Richard Burgess, 11.04.2021

The greatest destiny on our lives is the call to be like Jesus. Doesn’t matter your background or your role, it applies to all who come to know Christ. God has predestined each one to be like his Son, Jesus.

In part one we looked at the call to be like Jesus, in part two, the part that healing and deliverance plays in Christlikeness, part three, the importance of inviting Jesus into every room, in this blog we are looking at the importance of living a cruciform life in order to become like Jesus.

A cruciform life is a life shaped by the cross. The Christian life involves death and resurrection. It is an ongoing principle of the Christian life, a life where power is experienced in our weakness, something contrary to the way of this world. This is not positive confession. This is not about being my best self. This is not about self improvement or self preservation. Jesus said, “He who would save his life will lose it, he who loses his life for my sake will save it” (Matt 16:25) . Paul talked of dying daily so that the life of Christ might be manifest in us and through us “We always carry the death of Jesus in our body, so that the life of Jesus may also be displayed in our body” (2 Cor 4:10)

Dying to self. Many, if not most Christians, start out with two identities, theirs and Jesus, and the larger one tends to be theirs. It’s what we call the self-life. And if there’s one thing God wants to confront in our lives it’s the self-life. It stops the life of Jesus coming through. When everything is focused on the self we get disappointed, angry, wounded, frustrated… In order for new life to appear, self must die.

C. S. Lewis said in Mere Christianity, “But there must be a real giving up of the self. You must throw it away “blindly” so to speak. Christ will indeed give you a real personality: but you must not go to Him for the sake of that. As long as your own personality is what you are bothering about you are not going to Him at all. The very first step is to try to forget about the self altogether. Your real, new self (which is Christ’s and also yours, and yours just because it is His) will not come as long as you are looking for it. It will come when you are looking for Him.”

How many of us are concerned about our own personality? How many of us are only too aware of the self? How many bemoan our personality and spend time looking for a better one? Lewis’s words are so true, and need to be taken to heart.

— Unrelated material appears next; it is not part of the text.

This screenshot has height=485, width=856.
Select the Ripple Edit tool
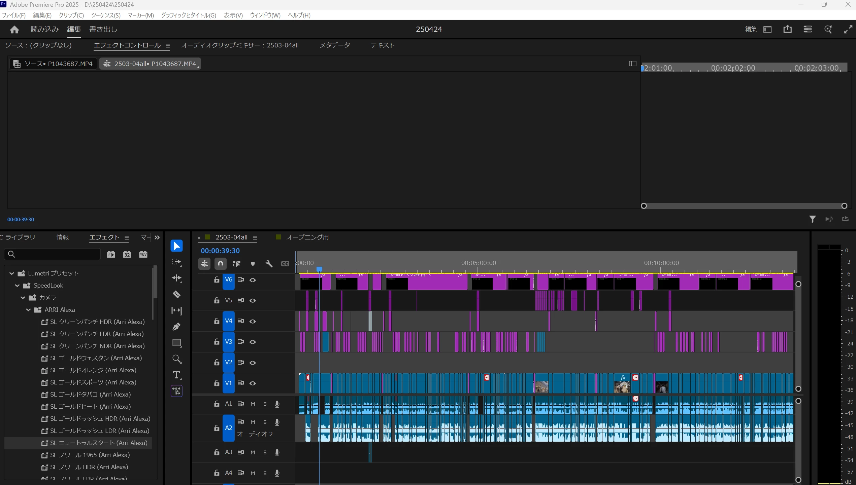[x=176, y=278]
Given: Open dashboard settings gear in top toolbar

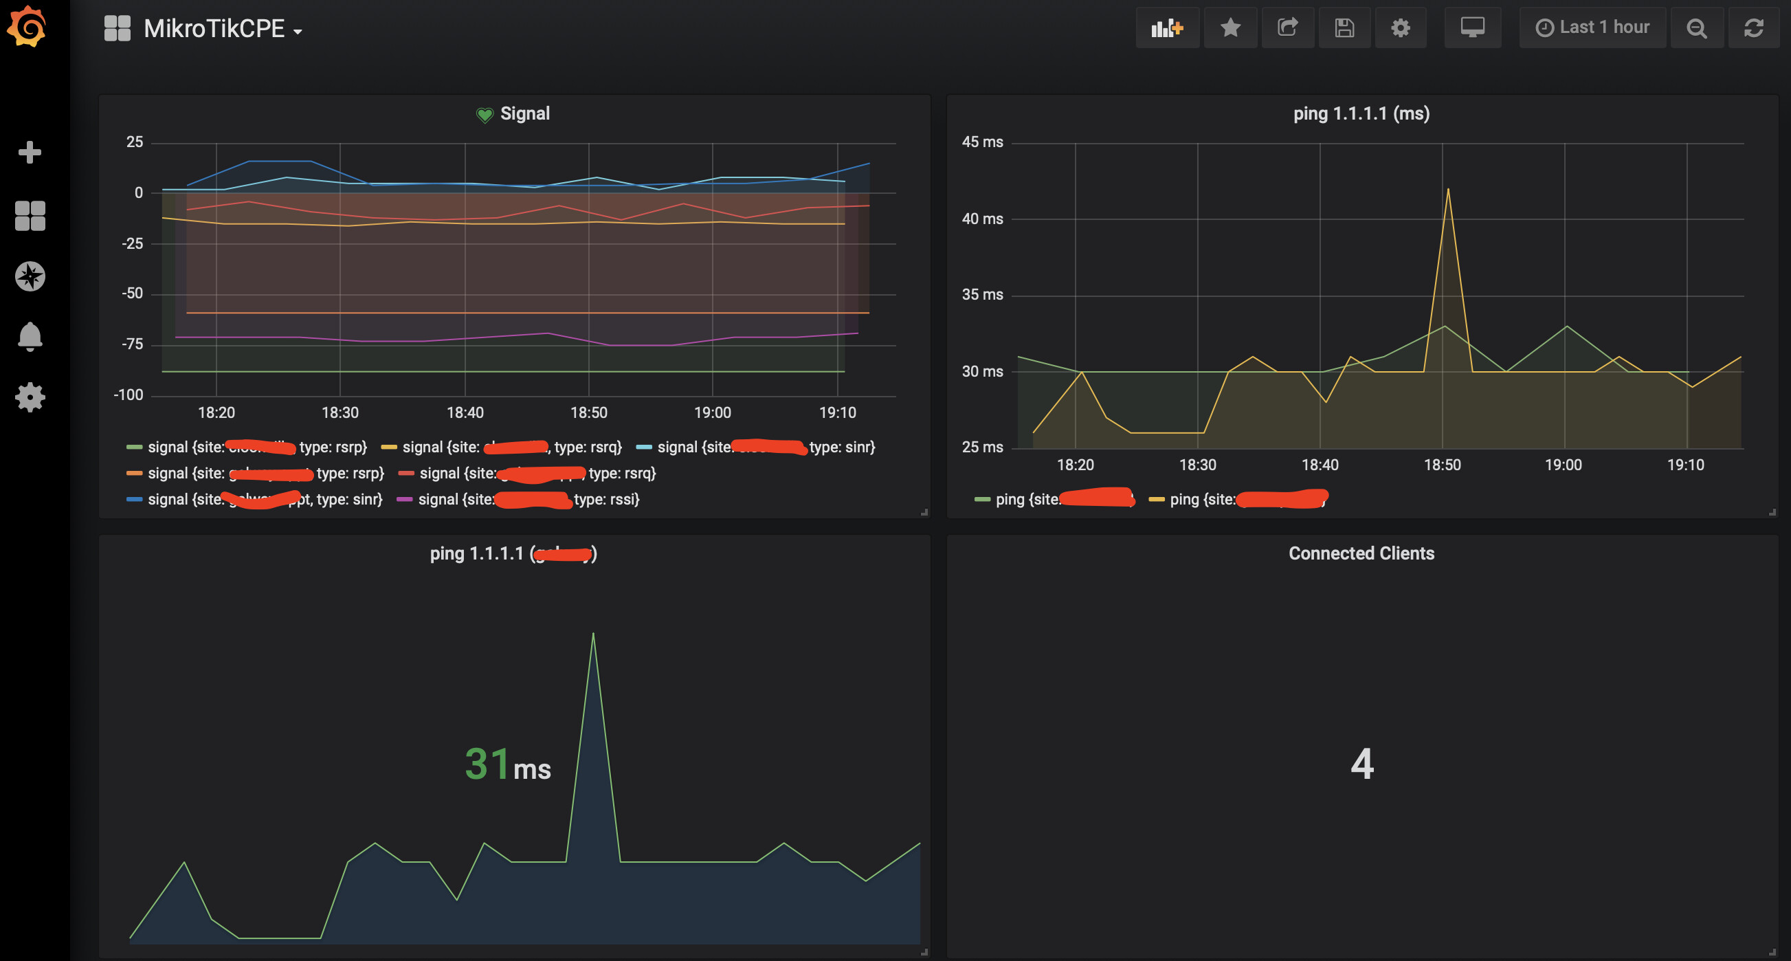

Dying to a perfect world. This is more of a challenge for the perfectionists. Dying to a world where everything is all tickety boo, where everything is all nice, neat and tidy. Where everything happens at the right time, in the right way. The fact is we live in a war zone, and life in the Kingdom is messy. We live in the now and not yet, and you are part of it. Things happen when you don’t expect them. Trials come along uninvited, unplanned. You can wait for a better day, but it will never come until you learn to live in the now. The context of that most well known verse, “All things work together for good…” applies right here in our being predestined to be like Jesus (Rom 8:28). Trials will come, difficulties arise, how we respond to them will impact who we are.

Dying to my agenda. Serving God is not something we do at our own convenience, when it fits my agenda. It involves cost. How often have we tried to manipulate God to our agendas, deciding what to do and asking God to bless it. It happened in scripture, it happens today. God is not there to serve us, we are here to serve him. Jesus left the glory of heaven and took on human flesh for us, more, he laid down his life for us on a rugged Roman cross – not one nicely planed and polished to make it more comfortable. Scripture says, “Let this mind be in you which was also in Christ Jesus…” (Phil 2:5-8) .

Resurrection. What we can be sure of is that in all of our dying to self, there will always be resurrection where we will experience the inflow and outlow of a different kind of life, a life filled with God.